The Cornell Department of Music has received its largest gift ever, $6.5 million, from the estate of alumnus Sidney T. Cox '47, M.A. '48 (1922-2005). This bequest, the culmination of a lifetime of giving to the department, will support three areas within the department: the performing ensembles; concerts and lectures; and graduate education in musicology, composition and performance practice.

"We are thrilled to be the recipient of this generous gift," said Rebecca Harris-Warrick, chair of the Department of Music. "Throughout his life, Sidney was a true friend to the department and to the university. His gifts helped make the Department of Music what it is today, and we are proud to continue to honor his memory."

Cox's support of the department was steadfast. He was an ardent supporter of student composition and performance at Cornell and a major donor to the renovation of Lincoln Hall, home of the music department. In recognition of his generosity, the library in Lincoln Hall was named the Sidney Cox Library of Music and Dance when it was dedicated in 2000. The Cox Library is one of 20 units of Cornell Library and is considered one of the finest music libraries in North America. "Sid was not the kind of person who was in philanthropy for credit -- he did it all quietly," said Steven Stucky, the Given Foundation Professor of Music at Cornell and 2005 Pulitzer Prize-winning composer. "From the small to the large, on a day-to-day, month-to-month, year-to-year basis, his dedicated support has shaped what the department has become."

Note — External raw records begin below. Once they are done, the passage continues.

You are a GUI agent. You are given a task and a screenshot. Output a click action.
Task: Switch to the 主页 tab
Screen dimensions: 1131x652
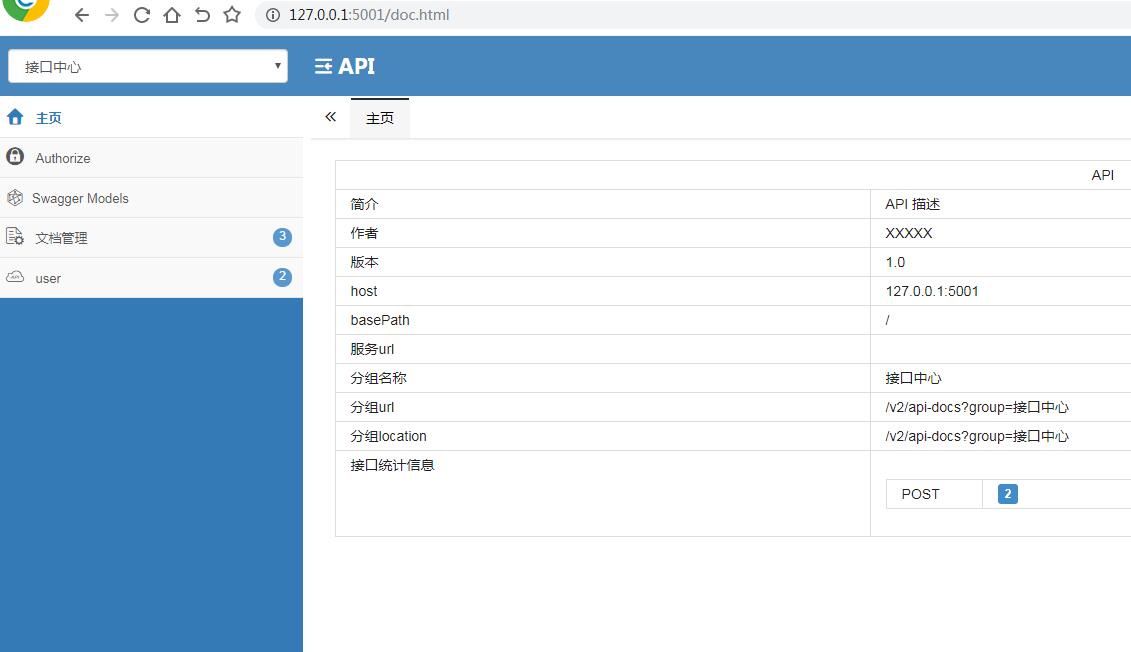[x=379, y=118]
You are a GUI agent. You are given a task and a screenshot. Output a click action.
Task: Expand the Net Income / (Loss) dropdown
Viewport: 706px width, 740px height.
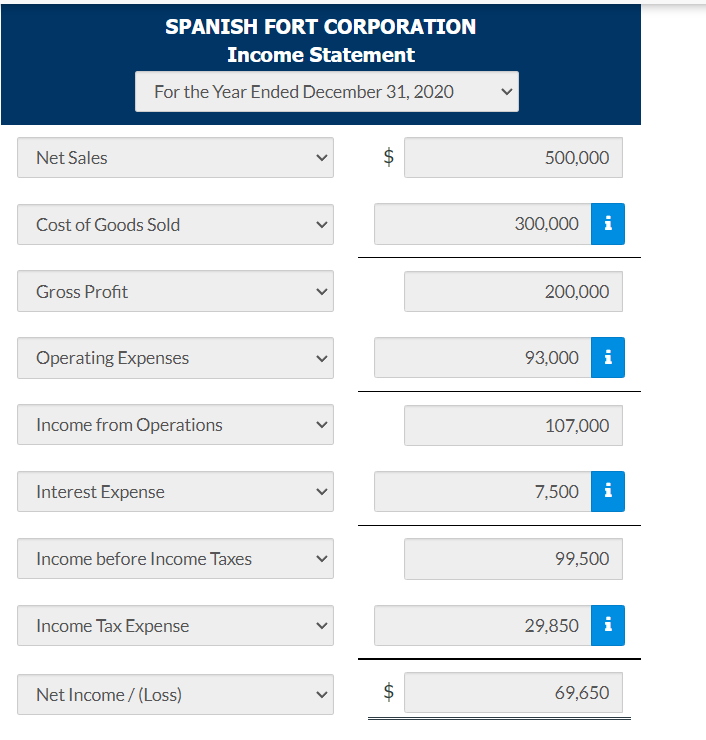click(x=176, y=695)
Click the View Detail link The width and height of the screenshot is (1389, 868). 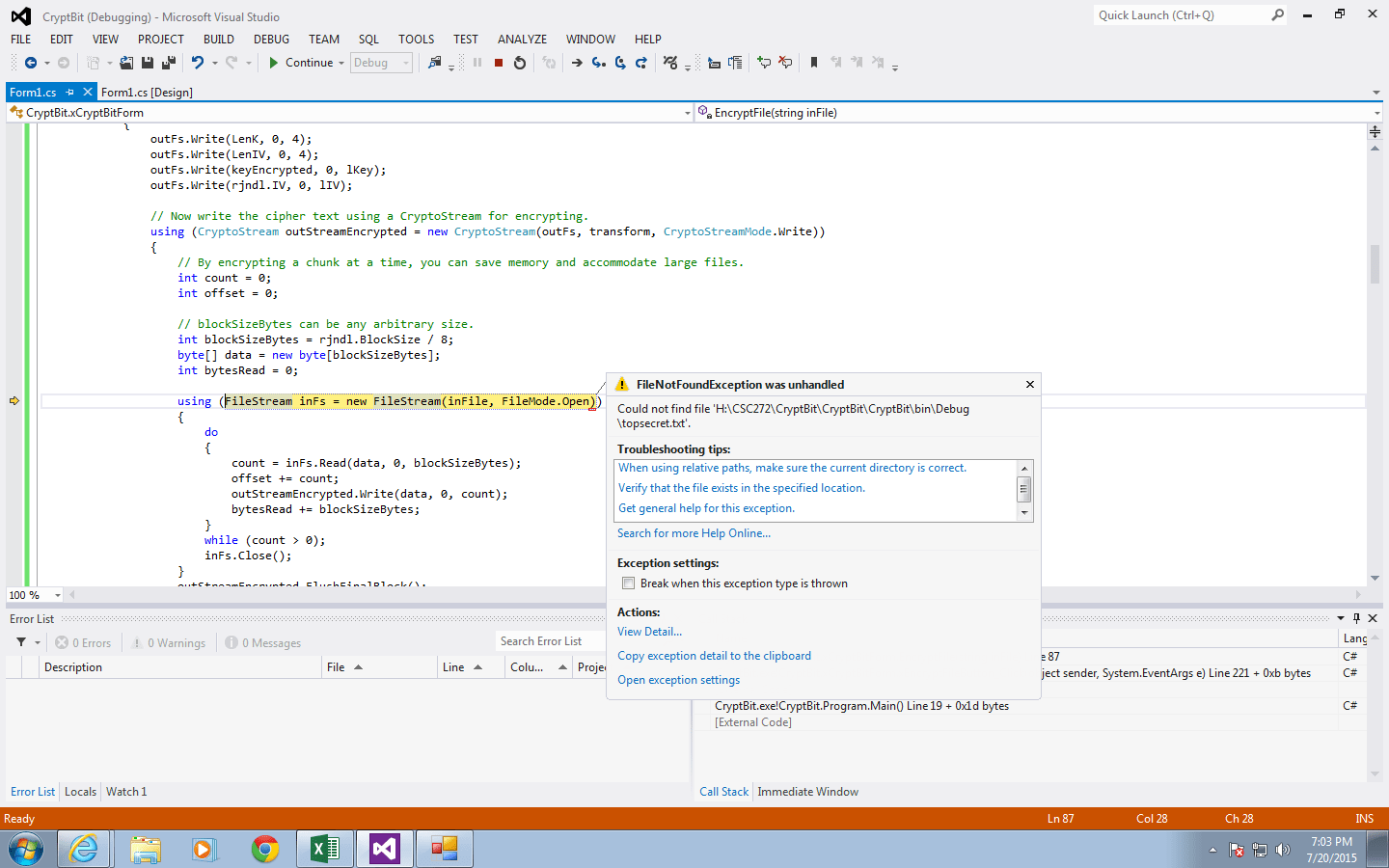[649, 632]
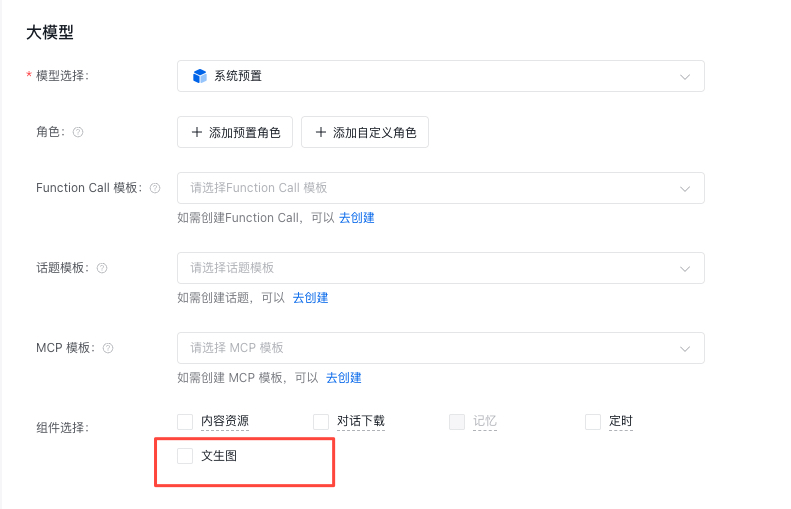Click help icon beside MCP 模板
The image size is (791, 509).
pyautogui.click(x=108, y=348)
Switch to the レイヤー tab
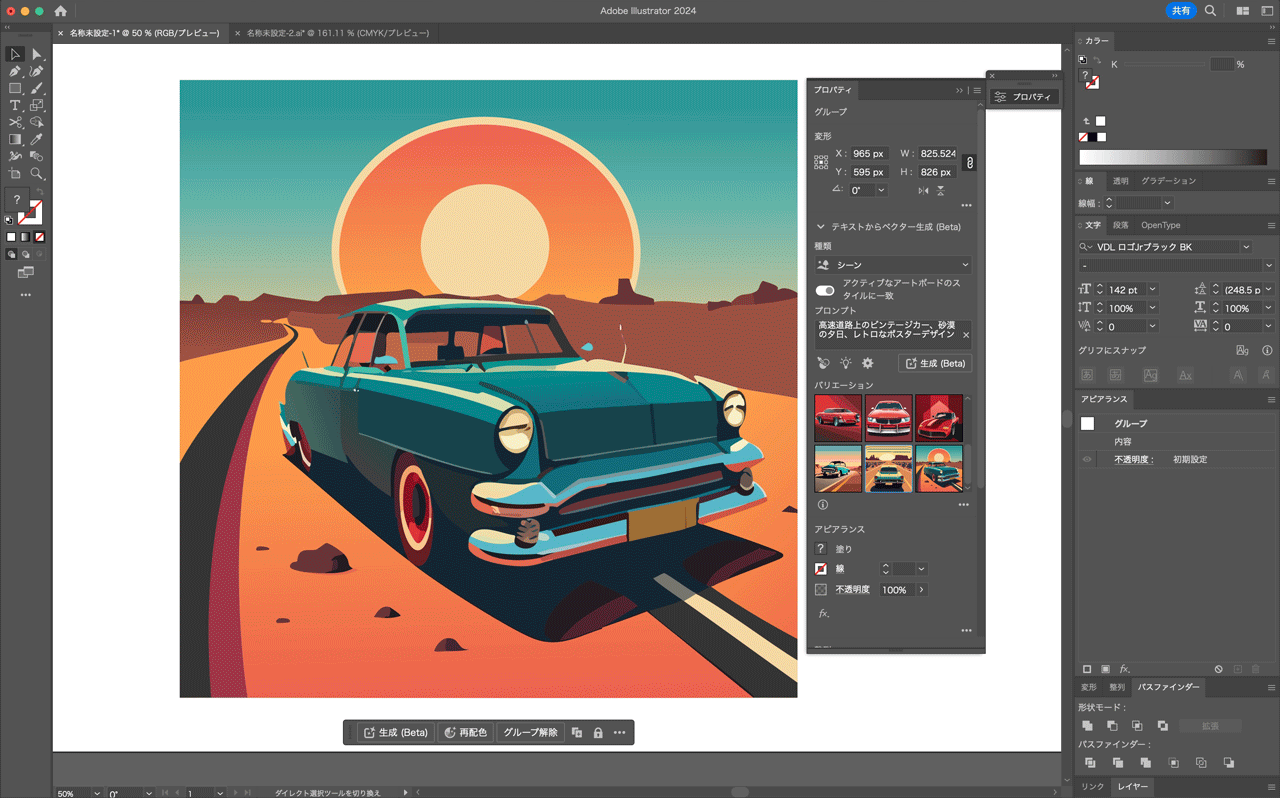Viewport: 1280px width, 798px height. (1133, 787)

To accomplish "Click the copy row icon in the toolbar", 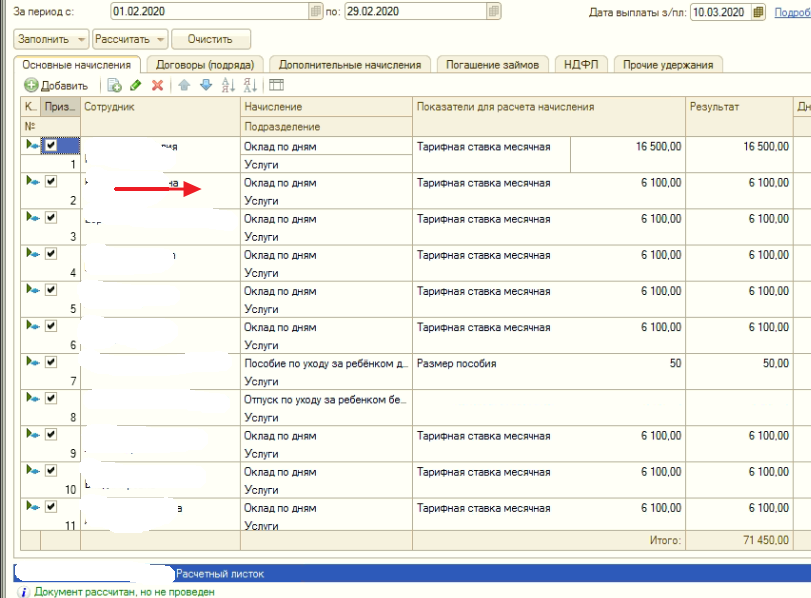I will tap(115, 86).
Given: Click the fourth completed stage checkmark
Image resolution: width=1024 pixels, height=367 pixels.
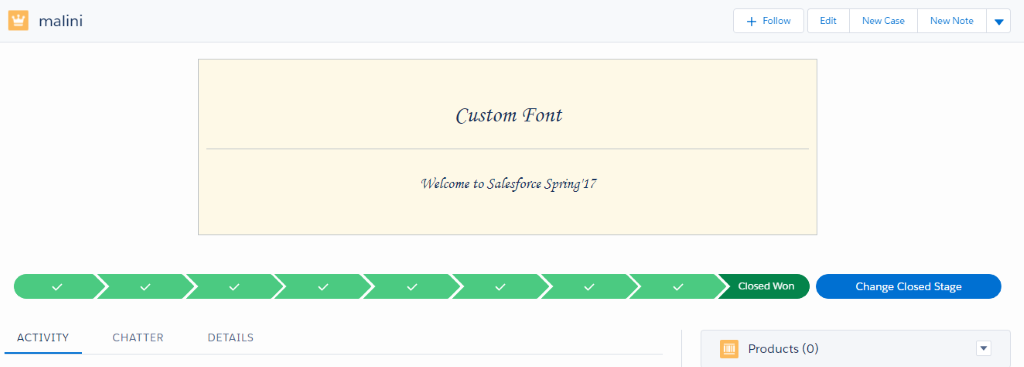Looking at the screenshot, I should (x=323, y=287).
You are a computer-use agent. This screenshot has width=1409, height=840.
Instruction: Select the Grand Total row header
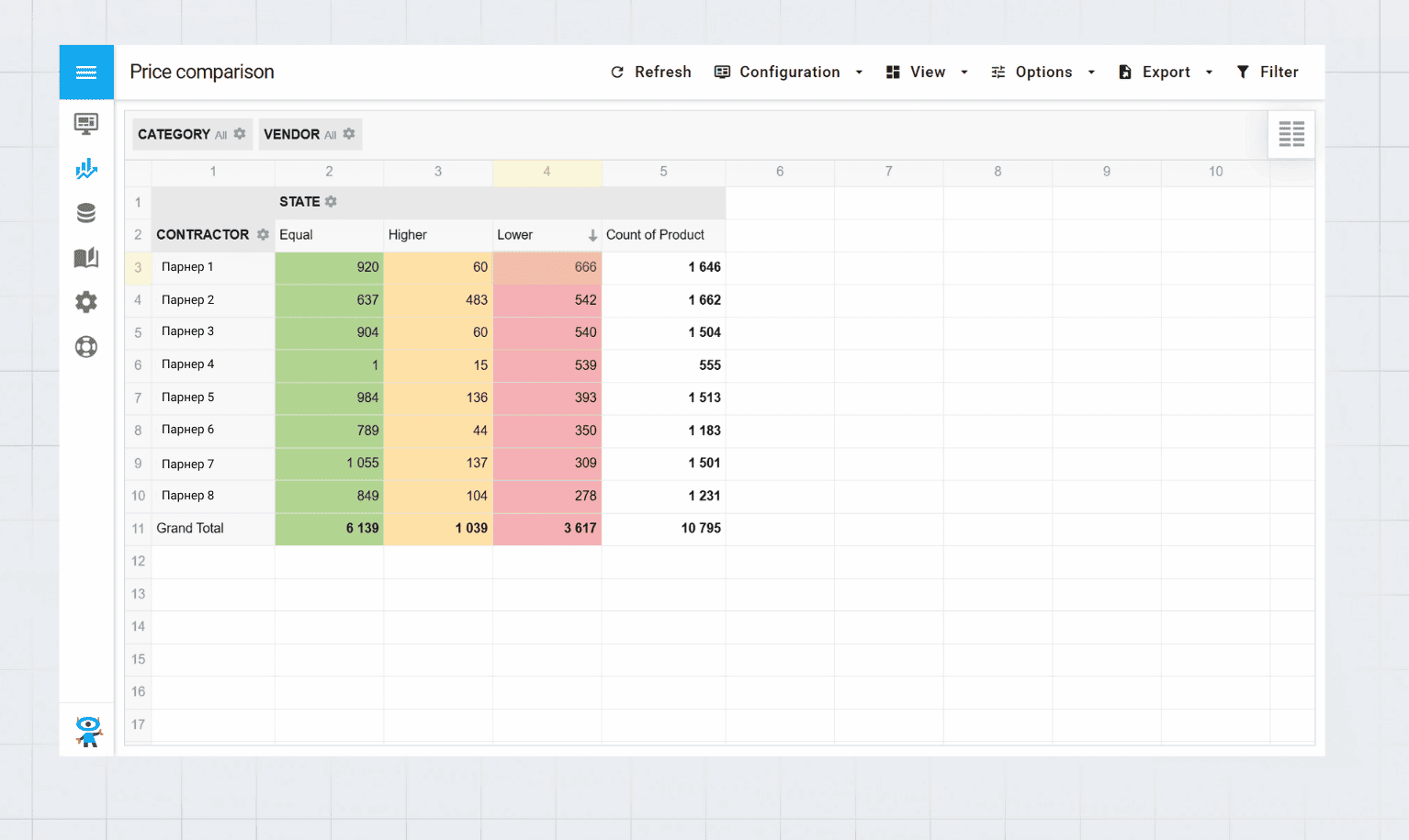pyautogui.click(x=190, y=528)
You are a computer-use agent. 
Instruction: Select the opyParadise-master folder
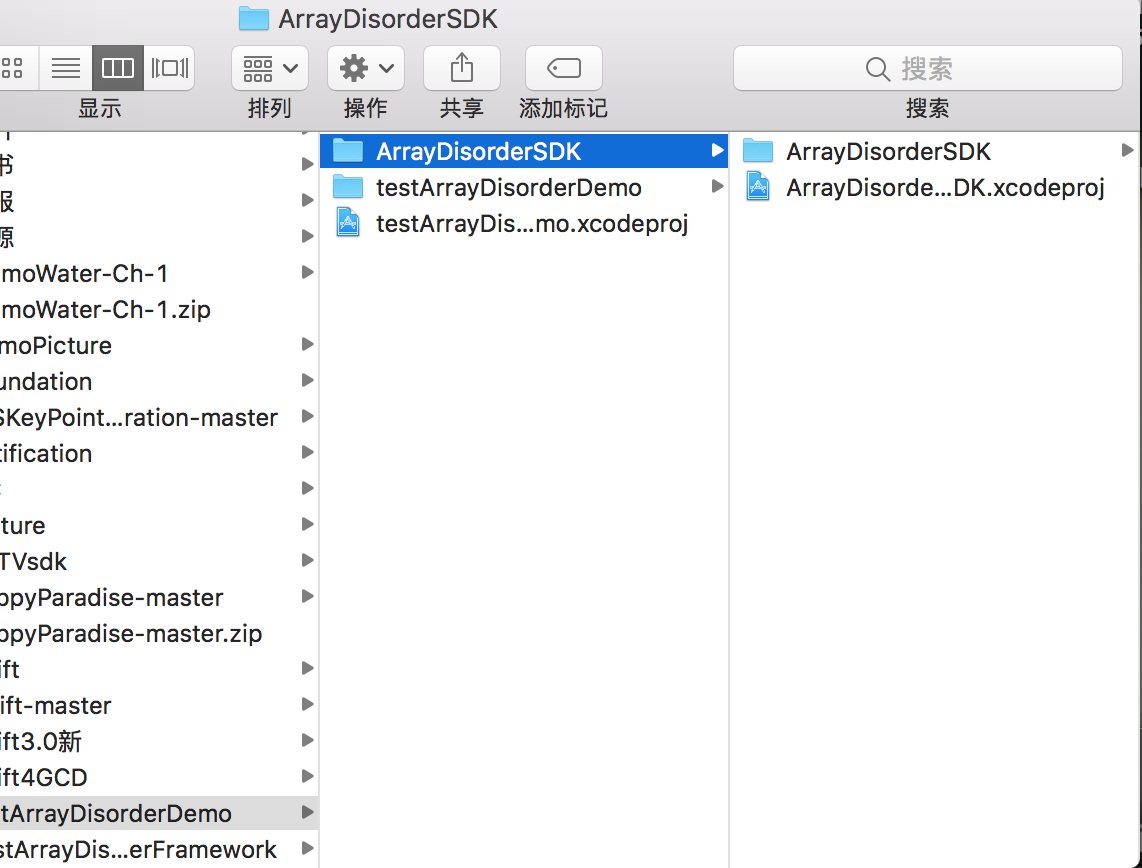pyautogui.click(x=111, y=597)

Cox earned degrees in English and music composition at Cornell. His musical works have been performed by the Syracuse Symphony Orchestra and many other groups. He was a member of the American Society of Composers, Authors and Publishers and was a director of the Syracuse Symphony for several years. He was also an advisory board member of the American Institute for Verdi Studies and a steering committee member of the Cornell Friends of Music.

Cornell also recently acquired Cox's extensive Verdi collection, including original manuscripts, scores and recordings, which Cox bequeathed to Cornell upon his death in 2005. The collection arrived this past summer and is now housed in the Cox Library.